___ Extract to read ___

On September 10, an Associated Press story predicted that the same coastal towns that had been roughed up by the August hurricane were preparing for “the best winter season ever experienced” in Florida. The story even found a silver lining to the hurricane. Its destruction had been a stimulant to business because of all the building and repair that followed it.
The story closed on a reassuring note. “Meteorologists say the storm season virtually closes in September,” the story concluded.
There was no doubt in Edwin Menninger’s mind that happy days were about to return to Florida. His South Florida Developer of Friday, September 14, was brimming with optimism.
“Florida looks forward today to one of the best and most prosperous winters that the state has ever known,” the Developer predicted. “Every sign points to a banner season. The number of advance tourists, indicated by the foreign license tags you see daily on the streets now, foreshadows an influx a month or two months from now that will tax our resources of accommodation.”

___

• [What the exercise asks]: In the passage on Florida's winter outlook, copy everything from "On September 10, an" down to "that followed it.", replacing "hurricane" with "tempest".

___ Provided records ___

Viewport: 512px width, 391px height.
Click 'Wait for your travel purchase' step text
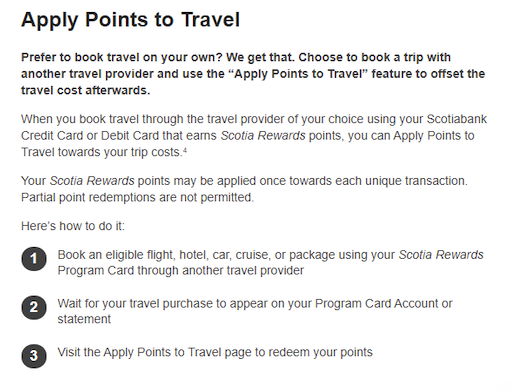(255, 311)
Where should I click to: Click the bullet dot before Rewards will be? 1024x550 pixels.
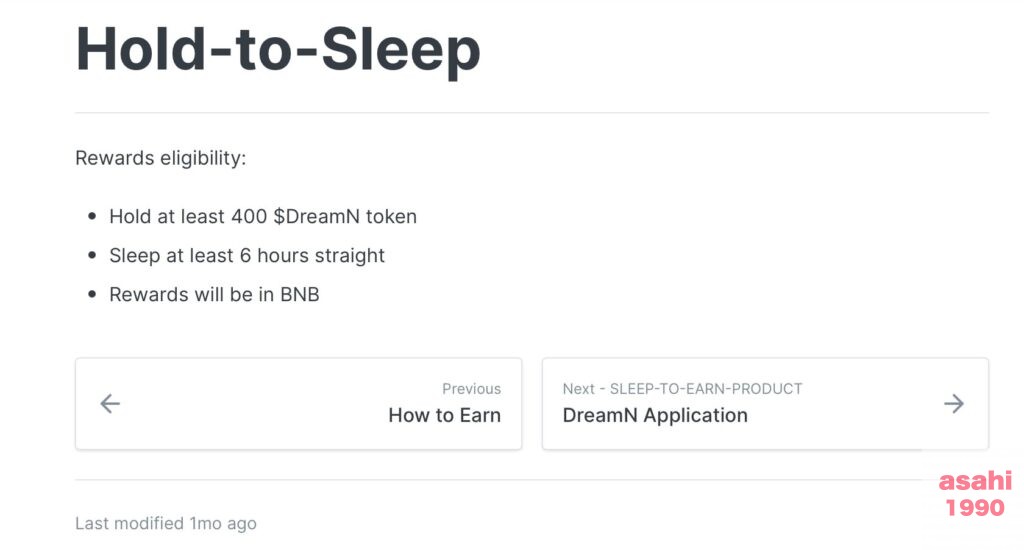click(x=92, y=295)
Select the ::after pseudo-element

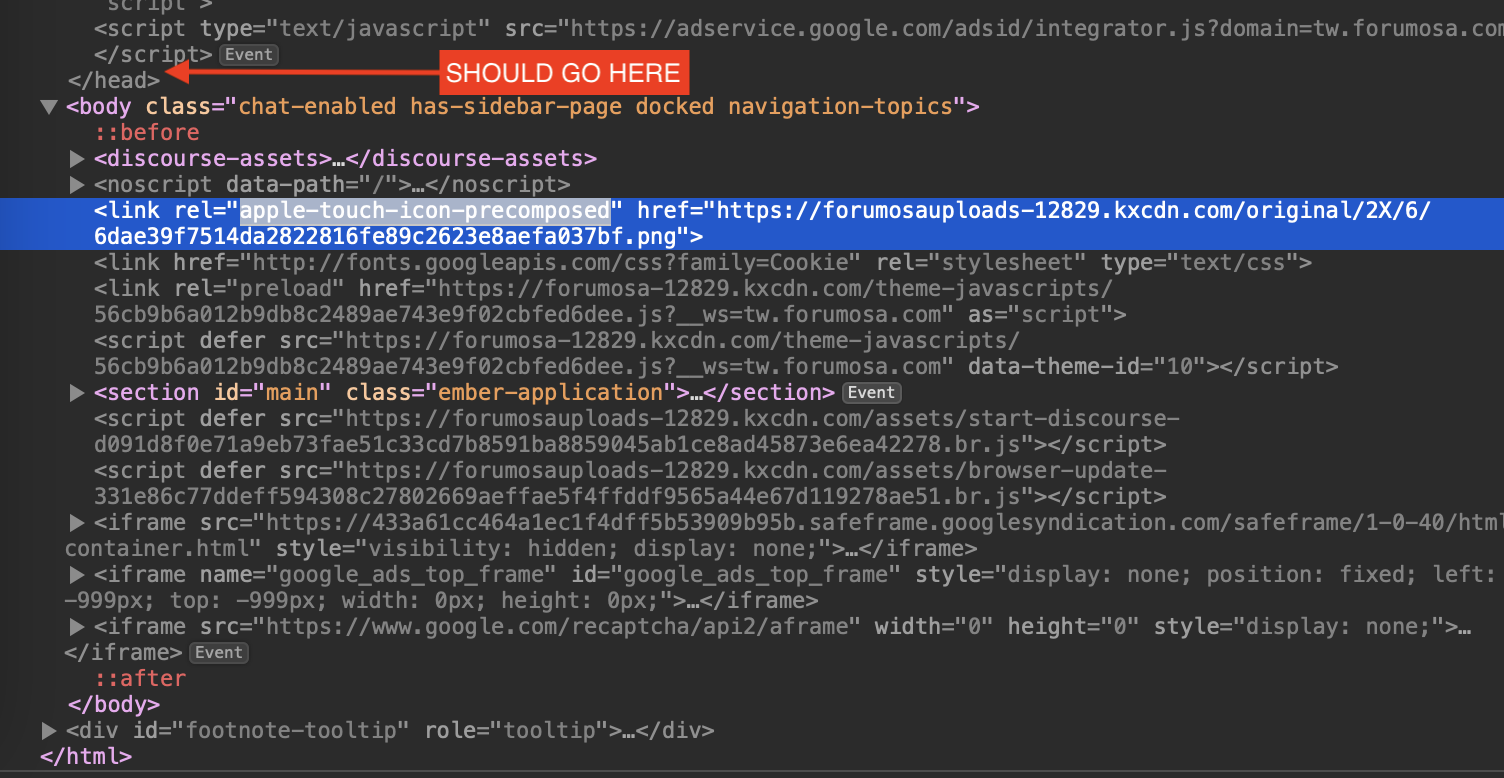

___

• [Worked answer]:
On September 10, an Associated Press story predicted that the same coastal towns that had been roughed up by the August tempest were preparing for “the best winter season ever experienced” in Florida. The story even found a silver lining to the tempest. Its destruction had been a stimulant to business because of all the building and repair that followed it.